* **Data provided**
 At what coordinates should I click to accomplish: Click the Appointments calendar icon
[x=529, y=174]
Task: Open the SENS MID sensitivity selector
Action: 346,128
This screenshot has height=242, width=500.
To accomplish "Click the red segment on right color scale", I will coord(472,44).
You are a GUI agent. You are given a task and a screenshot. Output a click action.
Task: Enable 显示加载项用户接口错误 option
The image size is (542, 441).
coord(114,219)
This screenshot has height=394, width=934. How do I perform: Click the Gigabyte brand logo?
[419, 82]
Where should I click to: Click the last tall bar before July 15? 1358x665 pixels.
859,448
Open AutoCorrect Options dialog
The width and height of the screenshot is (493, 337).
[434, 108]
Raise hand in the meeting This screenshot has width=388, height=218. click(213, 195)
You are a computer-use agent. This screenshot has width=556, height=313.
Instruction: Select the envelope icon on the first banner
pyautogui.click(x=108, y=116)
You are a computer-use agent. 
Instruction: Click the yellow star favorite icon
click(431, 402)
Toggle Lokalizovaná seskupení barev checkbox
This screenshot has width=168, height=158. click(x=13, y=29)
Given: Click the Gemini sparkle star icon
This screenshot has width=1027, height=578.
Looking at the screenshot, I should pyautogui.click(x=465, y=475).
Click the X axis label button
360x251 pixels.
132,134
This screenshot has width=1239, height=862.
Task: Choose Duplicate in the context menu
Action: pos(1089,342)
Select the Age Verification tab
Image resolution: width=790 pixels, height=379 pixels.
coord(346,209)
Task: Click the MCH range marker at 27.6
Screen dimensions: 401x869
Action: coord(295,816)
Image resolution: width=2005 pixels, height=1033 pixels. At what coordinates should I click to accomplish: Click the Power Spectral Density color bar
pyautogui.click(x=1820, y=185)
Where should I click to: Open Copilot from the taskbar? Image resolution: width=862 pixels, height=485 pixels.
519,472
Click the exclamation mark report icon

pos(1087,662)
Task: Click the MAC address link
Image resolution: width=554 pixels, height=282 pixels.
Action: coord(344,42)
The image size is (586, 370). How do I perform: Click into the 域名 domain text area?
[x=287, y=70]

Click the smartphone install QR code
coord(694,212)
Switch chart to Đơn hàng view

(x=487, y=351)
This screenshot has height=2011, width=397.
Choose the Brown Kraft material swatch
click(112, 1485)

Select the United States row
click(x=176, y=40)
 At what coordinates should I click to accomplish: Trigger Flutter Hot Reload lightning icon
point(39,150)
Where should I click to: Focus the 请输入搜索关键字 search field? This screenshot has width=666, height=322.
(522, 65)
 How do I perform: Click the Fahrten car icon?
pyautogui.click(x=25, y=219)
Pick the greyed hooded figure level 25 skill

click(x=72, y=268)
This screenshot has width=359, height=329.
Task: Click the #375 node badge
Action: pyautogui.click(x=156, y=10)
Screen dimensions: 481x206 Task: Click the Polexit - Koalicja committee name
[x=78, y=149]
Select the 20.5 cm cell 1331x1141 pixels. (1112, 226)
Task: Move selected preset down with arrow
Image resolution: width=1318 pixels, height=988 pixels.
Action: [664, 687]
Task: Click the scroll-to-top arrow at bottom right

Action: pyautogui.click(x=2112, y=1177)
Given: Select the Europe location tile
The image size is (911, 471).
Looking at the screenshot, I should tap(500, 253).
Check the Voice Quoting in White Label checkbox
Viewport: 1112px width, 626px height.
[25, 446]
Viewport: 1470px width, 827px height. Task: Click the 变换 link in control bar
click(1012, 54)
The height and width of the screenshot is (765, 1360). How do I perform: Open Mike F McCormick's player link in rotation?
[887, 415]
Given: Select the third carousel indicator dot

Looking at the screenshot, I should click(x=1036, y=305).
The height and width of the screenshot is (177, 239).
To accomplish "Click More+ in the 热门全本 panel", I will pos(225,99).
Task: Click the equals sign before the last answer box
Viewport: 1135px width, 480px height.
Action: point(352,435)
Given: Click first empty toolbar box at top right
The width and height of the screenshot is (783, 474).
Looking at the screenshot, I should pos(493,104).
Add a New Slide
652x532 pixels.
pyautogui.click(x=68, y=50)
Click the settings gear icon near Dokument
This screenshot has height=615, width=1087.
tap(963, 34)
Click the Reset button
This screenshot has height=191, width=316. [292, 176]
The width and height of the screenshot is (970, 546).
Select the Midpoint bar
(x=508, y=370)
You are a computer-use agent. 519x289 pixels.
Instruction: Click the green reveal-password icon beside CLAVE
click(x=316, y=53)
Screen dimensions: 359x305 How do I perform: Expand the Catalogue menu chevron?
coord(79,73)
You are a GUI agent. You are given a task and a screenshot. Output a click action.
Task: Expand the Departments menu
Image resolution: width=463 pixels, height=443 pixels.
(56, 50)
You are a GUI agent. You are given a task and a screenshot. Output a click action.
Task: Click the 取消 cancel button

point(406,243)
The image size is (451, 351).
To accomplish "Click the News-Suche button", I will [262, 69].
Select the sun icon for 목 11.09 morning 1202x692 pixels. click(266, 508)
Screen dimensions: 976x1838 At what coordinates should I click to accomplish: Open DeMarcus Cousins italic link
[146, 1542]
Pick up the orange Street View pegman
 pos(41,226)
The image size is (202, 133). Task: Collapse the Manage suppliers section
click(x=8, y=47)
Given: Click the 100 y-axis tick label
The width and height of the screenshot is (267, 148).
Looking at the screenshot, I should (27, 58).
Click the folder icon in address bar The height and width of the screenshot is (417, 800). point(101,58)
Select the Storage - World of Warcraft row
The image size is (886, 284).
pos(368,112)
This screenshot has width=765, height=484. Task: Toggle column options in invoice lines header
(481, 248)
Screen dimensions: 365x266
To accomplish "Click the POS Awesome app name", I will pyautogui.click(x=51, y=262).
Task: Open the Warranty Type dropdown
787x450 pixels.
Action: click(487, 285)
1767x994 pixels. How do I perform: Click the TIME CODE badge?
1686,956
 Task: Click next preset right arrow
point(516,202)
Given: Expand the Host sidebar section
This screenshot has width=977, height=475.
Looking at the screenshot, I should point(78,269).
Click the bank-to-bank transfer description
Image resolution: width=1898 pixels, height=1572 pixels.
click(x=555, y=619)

* **Exercise task**
In the lines from the line with "The height and width of the screenshot is (765, 1360)." up to and including the line with "click(x=316, y=53)", switch "Given" to "Goal" and give those lines back with nothing else altered.

* **Exercise answer**
The height and width of the screenshot is (765, 1360). How do I perform: Open Mike F McCormick's player link in rotation?
[887, 415]
Goal: Select the third carousel indicator dot

Looking at the screenshot, I should click(x=1036, y=305).
The height and width of the screenshot is (177, 239).
To accomplish "Click More+ in the 热门全本 panel", I will pos(225,99).
Task: Click the equals sign before the last answer box
Viewport: 1135px width, 480px height.
Action: point(352,435)
Goal: Click first empty toolbar box at top right
The width and height of the screenshot is (783, 474).
Looking at the screenshot, I should pos(493,104).
Add a New Slide
652x532 pixels.
pyautogui.click(x=68, y=50)
Click the settings gear icon near Dokument
This screenshot has height=615, width=1087.
tap(963, 34)
Click the Reset button
This screenshot has height=191, width=316. [292, 176]
The width and height of the screenshot is (970, 546).
Select the Midpoint bar
(x=508, y=370)
You are a computer-use agent. 519x289 pixels.
Instruction: Click the green reveal-password icon beside CLAVE
click(x=316, y=53)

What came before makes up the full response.